|Art by Sandro Castelli|
“The Creeping Influences” by Sonya Taaffe ( words)
This is a strange story that finds Roddy Mathews, a nonbinary laborer working on a peat bog in Ireland around the first half of the 1900s, helping to discover a body lost to time. Only not so lost, it turns out, as they and the men they’re working with have to figure out what to do and how to feel. It’s a situation that’s complicated by Roddy’s relationship with a married woman whose husband has gone away, perhaps for good. The conflict of the story for me arises mainly from the fear and hope and hesitation in Roddy. They face a world where they are not accepted, and it creates a sort of wall between them and everyone else, and the story is an exploration not really of the wall coming down, but of the shape of it and the flavor of it, the texture and pressure of it. It’s a sensual story with a thick, almost syrupy language and a flows like chill wind. The story does not avoid depicting the sex that Roddy and their lovers have, and really the differences in how Roddy is treated and how they treat their partners reveals a lot about the characters and about what I feel the story is trying to show. There are layers of hurt here, buried in the peat and forgotten, and the story drags them to the surface. Some of these hurts it exposes in order to try and heal, in order to set things right. But some of the hurts are exposed only to be buried again, which in its own way is right, too. There’s a refreshing lack of moral condemnation of Roddy or their lovers, and I love that about the story, as well as the sinking feel of it, and the hope that maybe there will come a time when pretenses can be dropped, that walls doors can be opened. For some people, in some situations. But that there can be connection and love and something achingly beautiful. It’s a lovely and wonderful story!

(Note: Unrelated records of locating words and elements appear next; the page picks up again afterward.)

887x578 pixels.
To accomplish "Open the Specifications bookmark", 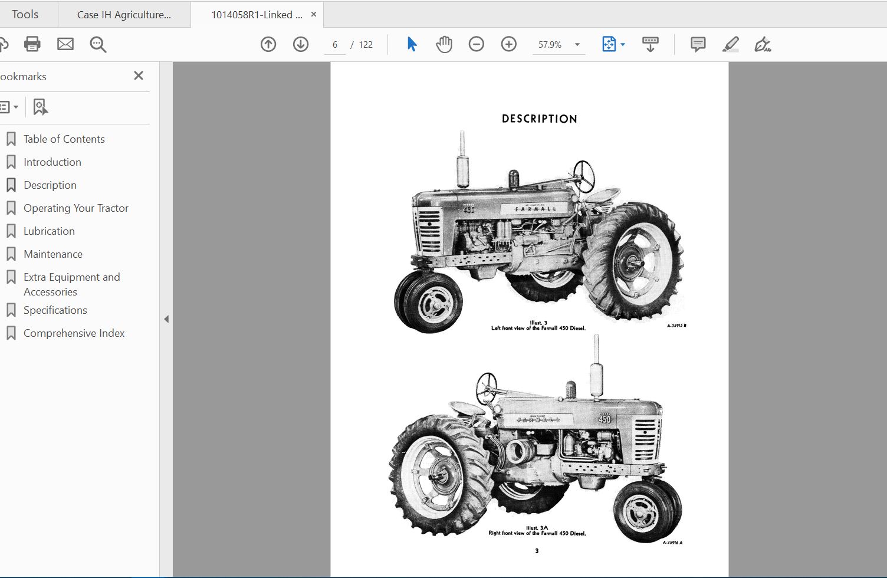I will pos(55,310).
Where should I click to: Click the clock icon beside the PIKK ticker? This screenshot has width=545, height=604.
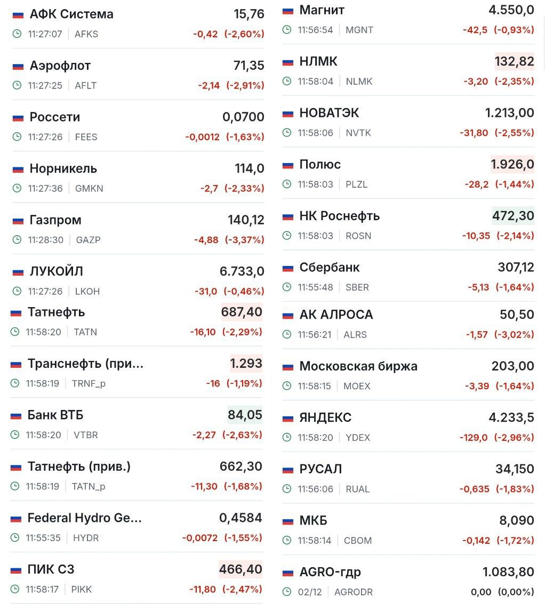tap(15, 590)
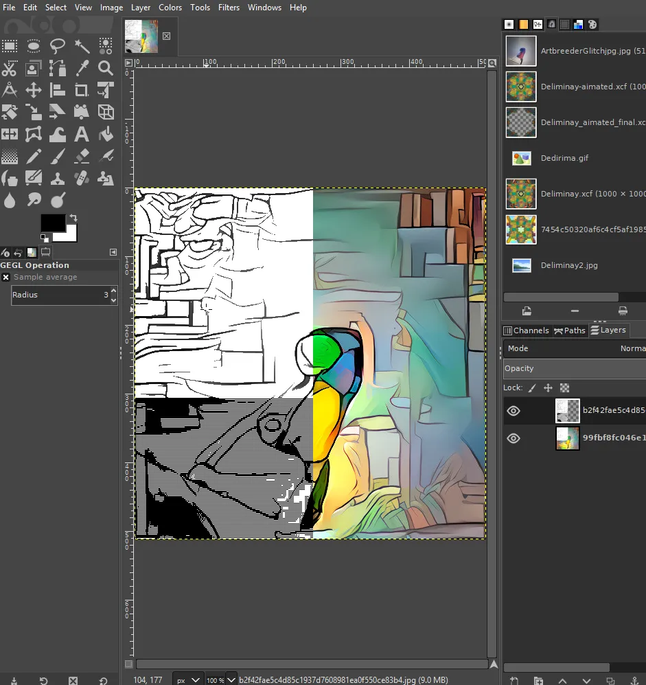Image resolution: width=646 pixels, height=685 pixels.
Task: Select the Fuzzy Select magic wand tool
Action: [82, 46]
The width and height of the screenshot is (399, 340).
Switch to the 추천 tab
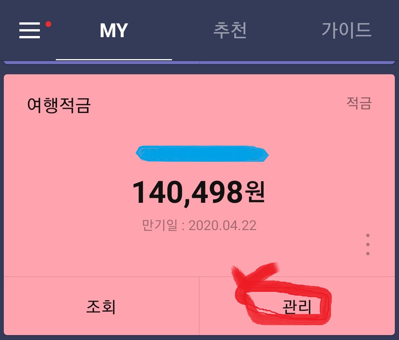click(x=230, y=30)
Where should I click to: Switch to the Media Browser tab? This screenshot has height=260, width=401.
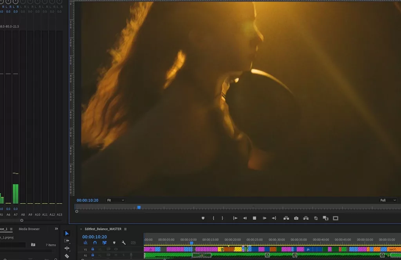tap(29, 229)
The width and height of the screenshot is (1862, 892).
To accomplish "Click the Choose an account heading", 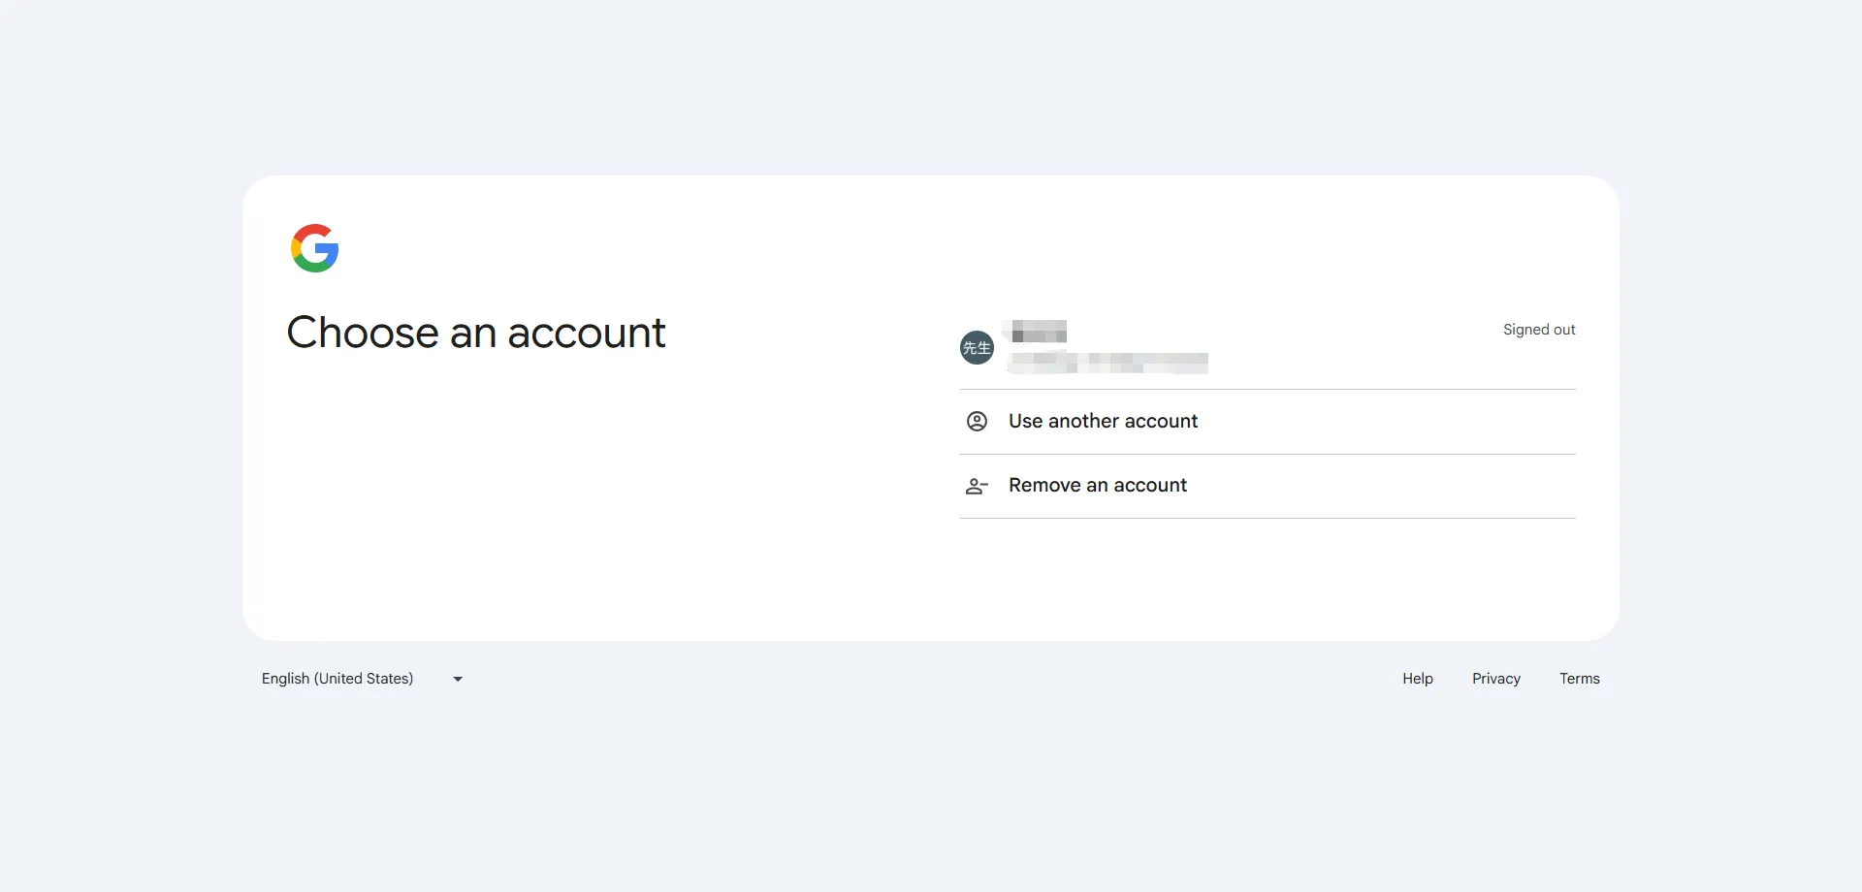I will point(476,333).
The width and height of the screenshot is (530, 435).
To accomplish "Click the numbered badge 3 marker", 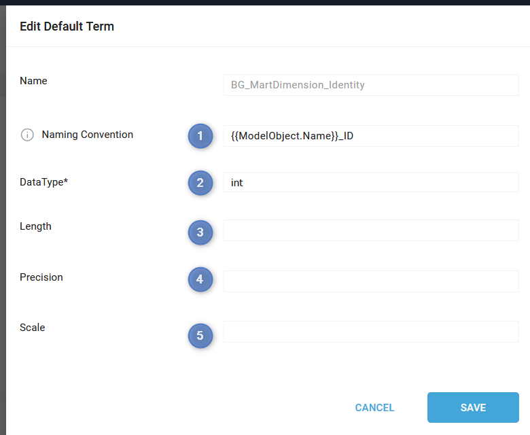I will pos(200,232).
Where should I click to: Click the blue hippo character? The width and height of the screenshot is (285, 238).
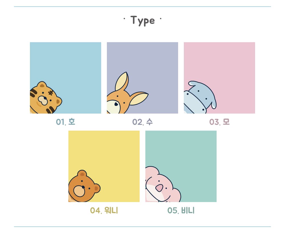click(x=200, y=97)
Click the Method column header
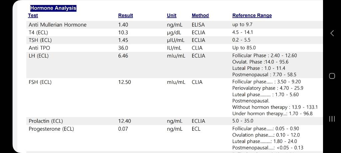Viewport: 341px width, 153px height. coord(200,15)
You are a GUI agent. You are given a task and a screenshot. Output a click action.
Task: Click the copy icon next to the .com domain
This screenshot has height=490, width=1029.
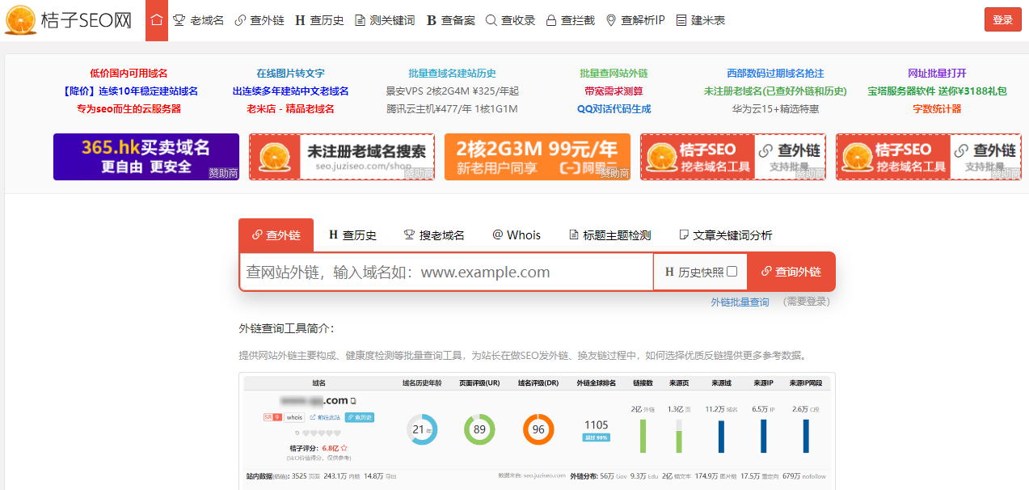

“En la Casa de Fantasmas” by Brian Holguin ( words)
This is another strange story, and one that breaks its narrative across many layers, like the rooms of a doll house, peaking into each in turn, following first this character, then that. And really it’s a piece that also looks at the story of the story, centering on an old Bruja whose job it is to collect ghosts who have become too troublesome for the people living in the places they haunt. La Bruja is called in, and she cleanses the homes, and takes more with her than just the stack of money the owners leave for her. It’s a solemn job and one that has become mired in myth and fear. People have stories about La Bruja, about her powers, and for her part she doesn’t care to argue with them, letting them make space for her to work. Once the story establishes the scene, the lies, the tall tales, it then gives readers a look into what really happens, at the heart of the matter, the service she offers. It’s a sad and moving picture, the one shown, and it captures a lot about the idea not only of ghosts, but of dying with things undone. There is a feeling throughout of mistakes and about guilt, about the anchors that keep people clinging to the world even after their death. In some ways the story seems to be asking if the reader has so clean a conscience that they can judge the ghosts still holding on. And, beyond that, it challenges the way that people look at La Bruja, the way people fear her, asking where that fear comes from, and who it serves. To me, the story is about letting go of fear, of guilt, of embracing a world that is full of mystery and danger but not letting that rule over being true to yourself. The ghosts that linger seem to have died doing something they didn’t want to do, led into death by a desire to be seen as something other than who they were, and so for me the healing and release from guilt comes with acceptance, with feeling whole and complete. And it’s a weird but insightful story that lingers in the mind, haunting the quiet corners of thought. Definitely a piece to check out!